A money-saving landscaping choice by South Tyneside Council has sparked a photography competition and seen photographs published in national newspapers.
The local authority switched to flower meadows in 17 sites around the borough and saved more than £300,000 in maintenance costs. Then once the flowers bloomed, local photographer John Short brought them to a wider audience with a series of photographs on his Facebook page, See Tyne and Wear Differently.
Over 10,000 people viewed the images in just a few days, with the album chalking up over 500 'likes' in the same short time, sparking the idea of the council and local paper, the Shields Gazette running a photography competition inviting residents and visitors to capture their favourite meadow view.

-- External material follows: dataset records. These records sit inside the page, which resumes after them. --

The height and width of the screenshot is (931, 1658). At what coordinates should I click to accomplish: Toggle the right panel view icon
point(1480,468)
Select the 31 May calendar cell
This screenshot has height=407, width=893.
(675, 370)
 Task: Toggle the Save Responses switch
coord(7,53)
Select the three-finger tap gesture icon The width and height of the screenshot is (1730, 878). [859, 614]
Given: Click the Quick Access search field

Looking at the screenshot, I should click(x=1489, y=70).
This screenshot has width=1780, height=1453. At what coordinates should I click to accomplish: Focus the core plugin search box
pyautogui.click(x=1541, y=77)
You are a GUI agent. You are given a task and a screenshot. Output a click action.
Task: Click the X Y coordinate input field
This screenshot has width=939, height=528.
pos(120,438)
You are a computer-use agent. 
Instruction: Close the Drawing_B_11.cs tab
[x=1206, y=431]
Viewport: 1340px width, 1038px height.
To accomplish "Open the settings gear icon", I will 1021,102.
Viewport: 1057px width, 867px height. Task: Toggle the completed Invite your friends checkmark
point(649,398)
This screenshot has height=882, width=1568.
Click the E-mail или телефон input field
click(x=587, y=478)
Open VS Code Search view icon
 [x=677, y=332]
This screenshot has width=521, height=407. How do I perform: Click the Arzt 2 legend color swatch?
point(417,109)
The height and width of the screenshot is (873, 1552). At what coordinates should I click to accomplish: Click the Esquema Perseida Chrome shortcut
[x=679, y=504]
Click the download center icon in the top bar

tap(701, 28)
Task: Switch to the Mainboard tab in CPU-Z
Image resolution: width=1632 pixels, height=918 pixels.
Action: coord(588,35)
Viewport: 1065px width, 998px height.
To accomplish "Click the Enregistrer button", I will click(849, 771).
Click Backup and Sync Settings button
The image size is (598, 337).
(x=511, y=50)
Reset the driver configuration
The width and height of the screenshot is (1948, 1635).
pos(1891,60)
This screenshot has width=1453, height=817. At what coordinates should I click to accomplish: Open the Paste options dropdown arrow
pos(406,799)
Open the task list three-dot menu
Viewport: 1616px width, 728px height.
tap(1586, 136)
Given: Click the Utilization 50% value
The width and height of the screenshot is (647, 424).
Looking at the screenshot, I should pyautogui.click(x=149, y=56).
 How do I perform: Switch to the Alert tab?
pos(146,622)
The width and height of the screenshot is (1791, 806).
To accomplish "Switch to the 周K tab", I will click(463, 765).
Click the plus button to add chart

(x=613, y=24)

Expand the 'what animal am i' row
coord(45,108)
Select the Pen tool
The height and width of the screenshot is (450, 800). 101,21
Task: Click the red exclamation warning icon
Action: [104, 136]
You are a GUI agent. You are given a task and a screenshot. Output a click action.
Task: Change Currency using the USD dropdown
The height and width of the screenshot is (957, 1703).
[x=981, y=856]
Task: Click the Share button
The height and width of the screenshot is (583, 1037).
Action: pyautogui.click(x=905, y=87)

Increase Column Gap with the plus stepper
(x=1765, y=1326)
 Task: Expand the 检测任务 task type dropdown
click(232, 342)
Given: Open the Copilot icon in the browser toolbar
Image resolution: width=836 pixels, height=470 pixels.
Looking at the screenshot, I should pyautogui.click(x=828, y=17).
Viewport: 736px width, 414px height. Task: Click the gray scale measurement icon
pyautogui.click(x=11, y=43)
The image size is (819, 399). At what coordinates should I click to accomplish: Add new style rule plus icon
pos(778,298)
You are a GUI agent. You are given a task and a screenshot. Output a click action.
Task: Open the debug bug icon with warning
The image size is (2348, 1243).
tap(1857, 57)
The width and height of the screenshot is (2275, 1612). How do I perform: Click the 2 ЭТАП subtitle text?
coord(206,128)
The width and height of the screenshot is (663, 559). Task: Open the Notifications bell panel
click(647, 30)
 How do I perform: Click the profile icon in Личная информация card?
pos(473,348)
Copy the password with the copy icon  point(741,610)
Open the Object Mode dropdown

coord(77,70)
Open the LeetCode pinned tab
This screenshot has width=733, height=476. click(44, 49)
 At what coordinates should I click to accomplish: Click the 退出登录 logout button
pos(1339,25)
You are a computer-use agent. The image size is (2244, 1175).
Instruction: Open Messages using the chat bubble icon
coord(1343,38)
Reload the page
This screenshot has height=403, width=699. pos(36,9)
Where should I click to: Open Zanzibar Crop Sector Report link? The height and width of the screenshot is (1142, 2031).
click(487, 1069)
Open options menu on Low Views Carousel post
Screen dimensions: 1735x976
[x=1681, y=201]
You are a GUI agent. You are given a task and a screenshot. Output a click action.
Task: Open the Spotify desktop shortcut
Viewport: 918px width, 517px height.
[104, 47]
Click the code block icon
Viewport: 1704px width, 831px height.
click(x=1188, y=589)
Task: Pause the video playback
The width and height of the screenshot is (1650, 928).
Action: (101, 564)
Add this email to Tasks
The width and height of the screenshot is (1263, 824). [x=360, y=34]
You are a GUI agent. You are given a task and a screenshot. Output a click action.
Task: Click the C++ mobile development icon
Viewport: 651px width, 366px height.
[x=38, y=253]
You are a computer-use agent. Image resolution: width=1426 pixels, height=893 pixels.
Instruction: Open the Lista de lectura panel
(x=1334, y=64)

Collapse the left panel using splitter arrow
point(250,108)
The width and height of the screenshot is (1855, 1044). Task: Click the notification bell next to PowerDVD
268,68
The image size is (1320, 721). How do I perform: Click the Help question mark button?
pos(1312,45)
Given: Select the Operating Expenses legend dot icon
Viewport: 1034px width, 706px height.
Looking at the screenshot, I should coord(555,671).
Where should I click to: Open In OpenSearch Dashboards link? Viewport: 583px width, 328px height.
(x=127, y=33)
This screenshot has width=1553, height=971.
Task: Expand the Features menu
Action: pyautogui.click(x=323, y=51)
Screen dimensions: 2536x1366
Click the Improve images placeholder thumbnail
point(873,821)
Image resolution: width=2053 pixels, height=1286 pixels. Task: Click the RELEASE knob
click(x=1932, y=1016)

This week both the Guardian and The Daily Telegraph newspapers ran a picture of a child enjoying one of the meadows in full bloom.
South Tyneside Council’s lead member for area management and community councillor Tracey Dixon said: "We have had fantastic feedback for the wildflower meadows so far. The project has brought a splash of colour to the borough and created a whole new set of beauty spots.
"We are keen to find out more about which sites people are enjoying the most, so that we can plan for future years as well as considering any changes to sites in the future.
She added: "I'm looking forward to seeing South Tyneside's photographic talent in action."
The success of the project is so like a marketer’s dream that it is perhaps no surprise that Short recently retired after more than 40 years as marketing director for a local printing company.
He said: "I'm passionate about the environment and I'm passionate about South Tyneside, so when I saw the beautiful meadow flowers I wanted to say thank you for a job well done. I think it's important to celebrate the good news stories and raise the borough's profile. Everything we can do to make South Tyneside a better place to live and work will encourage people to invest in the area's future."
The meadows have been sown with a range of different seed mixtures, including British native mixes and some exotics. The British wildflower meadows are in full bloom with cornfield flowers like poppy, corn cockle, corn chamomile, corn marigold and cornflower, creating a sea of red, pink, white, yellow and blue.
The more exotic seed mixes have been sown in more urban or formal settings with colour schemes dubbed strawberries and cream, contrasting and candy mix.